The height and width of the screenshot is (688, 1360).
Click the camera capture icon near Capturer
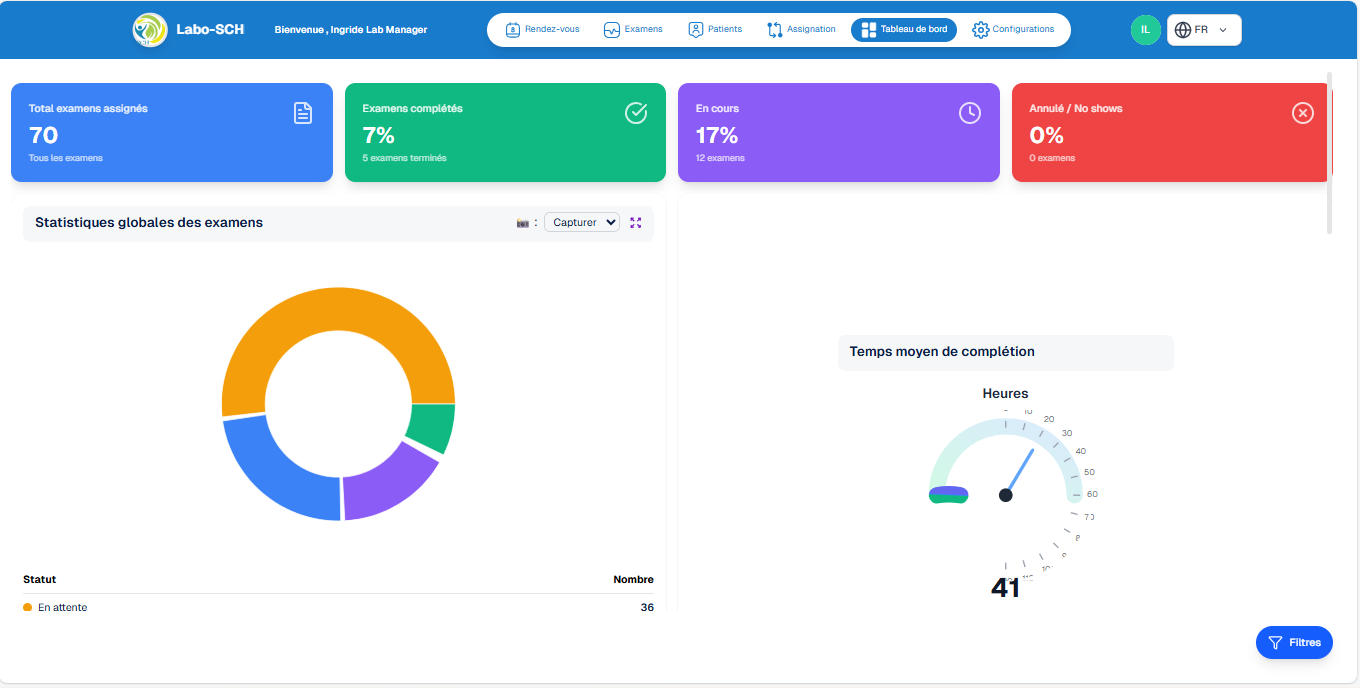pyautogui.click(x=523, y=222)
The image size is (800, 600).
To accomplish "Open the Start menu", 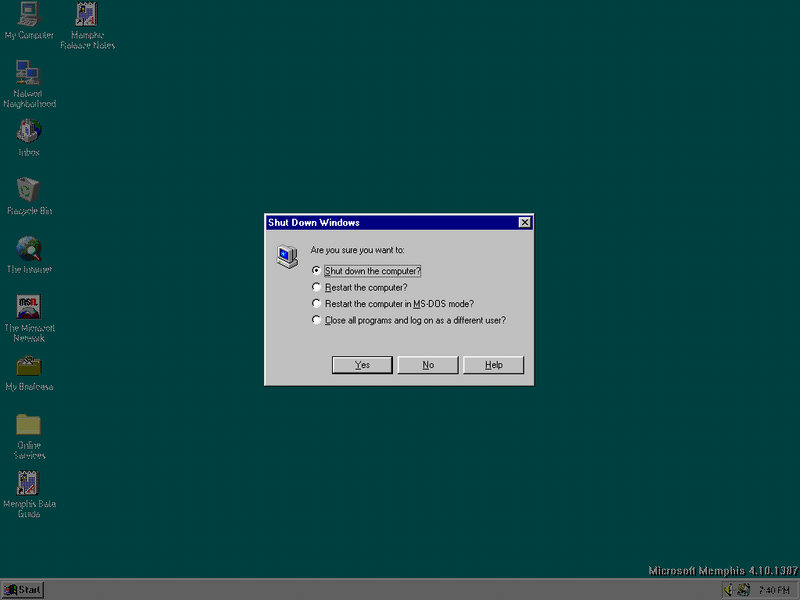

**********

▸ **WHAT IS REQUIRED**:
Every line above should be returned exactly; the pictures stay out.

▸ **RESULT OF THE EXERCISE**:
The height and width of the screenshot is (688, 1360).
Click the camera capture icon near Capturer
pyautogui.click(x=523, y=222)
The image size is (800, 600).
To accomplish "Open the Start menu", 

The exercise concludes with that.